### [Passage to read]
--- START ---

DRM software is EMI's way of saying, "No, you can only play our (not your) CDs on selected equipment, which may or may not be what you have, though we won't tell you that ahead of time, as you might not buy the CD. And forget all that copyright law crap. We will tell you what you can and can't do with your purchase. And by the way, we are so big and rich, don't even try to sue us. We use $100 bills for poo paper."

The State of Texas has started in the right direction by suing Sony over it's special XCP "anti-piracy technology" which goes a step further and not only sends information about the user to Sony, but also opens up a security breech for virus to infect the PC. The suit was recently expanded to include a complaint of deceptive trade practice.

The Texas Consumer Protection Against Computer Spyware Act of 2005 allows for civil penalties of $100,000 for each violation. The expanded complaint could mean an additional $20,000 penalty per violation under the Texas Deceptive Trade Practice Act.

If each violation is just a particular CD title, then with only 52 titles, this is a mere $6,240,000. That's nothing to Sony. If it is for each infected CD, that will hit them where it hurts.

Now this needs to be expanded to every record company that prevents consumers from using the CD purchased by the consumer in any way they choose and on any device they choose and to the full extent of their rights under copyright law.

What I am contemplating is whether it is incumbent upon consumers to take on these companies by more guerrilla means. As they tighten down the screws, perhaps a mass movement of P2P is in order. I have no problem with people, or even groups of people in corporations, making a profit. I do have a problem when they are willing to openly flout the principles of the common law to puff their excesses.

If they can be pinched by the state governments (and foreign governments) on the one hand and consumers on the other, they will have to rein in their abuse of the market.

--- END ---

### [Input data]
--- START ---

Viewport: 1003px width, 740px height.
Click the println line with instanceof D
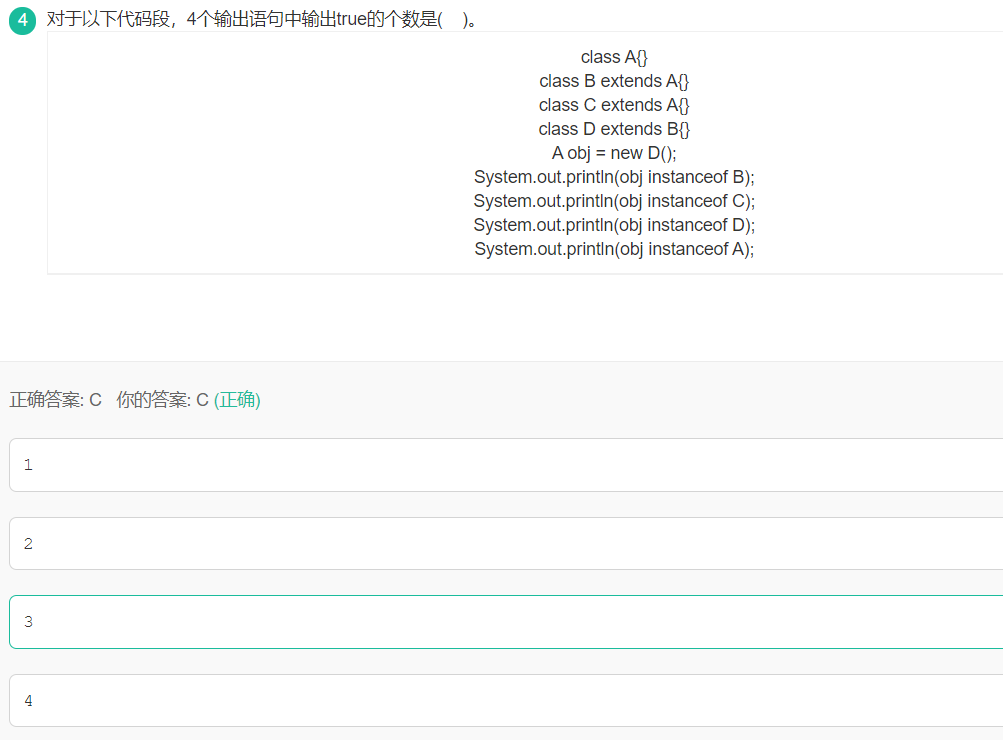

--- END ---

### [Assignment]
According to the DRM commentary, what civil penalty per violation does the Texas Consumer Protection Against Computer Spyware Act of 2005 allow? Rely only on the DRM commentary, not on the material.

### [Answer space]
$100,000 for each violation.